Altrimenti ne sarebbe stressata. Allo scopo, Noldi aveva creato anni fa un calendario in Google. Ma oggi si coordinano per telefono o per e-mail. Ognuno racconta come ha trovato la madre e invia delle foto. Entrambi i fratelli che vivono lontani trovano che Ueli fornisce informazioni dettagliate. «Altrimenti si possono sempre chiedere ancora spiegazioni», ritiene Noldi.

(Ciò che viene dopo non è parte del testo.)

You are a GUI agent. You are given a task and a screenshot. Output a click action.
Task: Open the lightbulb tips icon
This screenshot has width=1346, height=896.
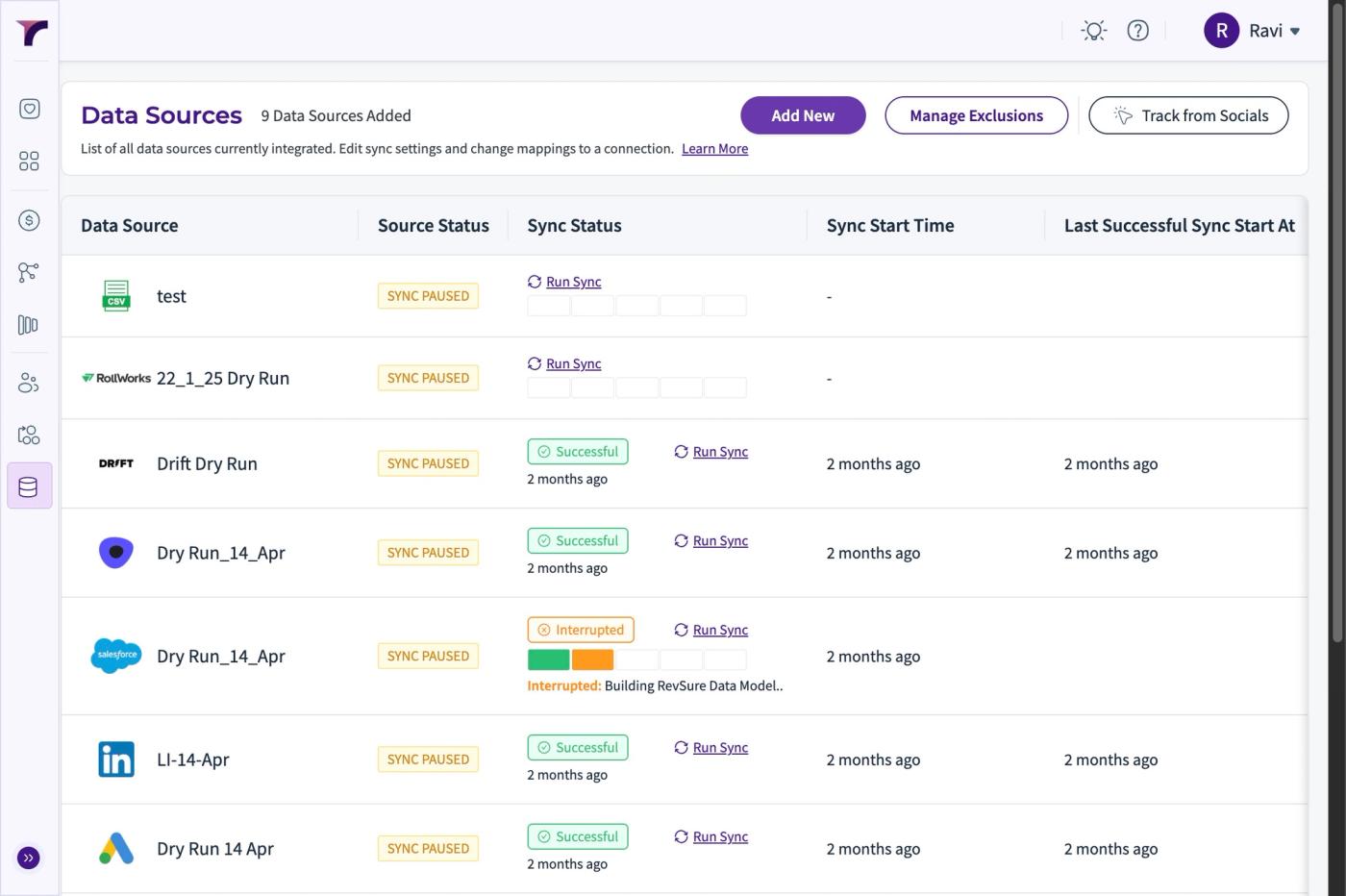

Allora è Ueli ad avere tutto sul groppone visto che vive più vicino? Lui puntualizza: «Potrei ad esempio affidare a qualcun altro le questioni finanziarie, ma mi piace svolgere i miei compiti. Ognuno di noi fa la sua parte in base alle proprie possibilità. Mi sento emotivamente ben sostenuto da mio fratello e da mia sorella. Inoltre posso rivolgermi al personale dell’istituto per chiarire molte questioni». Noldi invece pensa: «Non sono sicuro che Ueli si faccia davvero sentire sempre quando ha bisogno di aiuto». Anneliese dice: «Il fatto che Ueli si impegni così tanto mi tranquillizza enormemente. Si prende anche sempre il tempo necessario per raccontare». Ueli riceve anche appoggio da parte di Helen, la sorella minore, che non ha potuto partecipare all’intervista. Anche lei vive nelle vicinanze. «Lei mi completa a livello emotivo», dice, «io sono più bravo nell’organizzare le cose pratiche». Da lontano Anneliese percepisce la sorella come meno presente, ma dice: «Se Ueli avesse qualche impedimento, lei diventerebbe la persona di riferimento per l’istituto di cura. Oppure allora preferirei portare la mamma qui vicino a me». Su un punto sono tutti e tre concordi: in caso d’emergenza tutti e quattro sono pronti a intervenire.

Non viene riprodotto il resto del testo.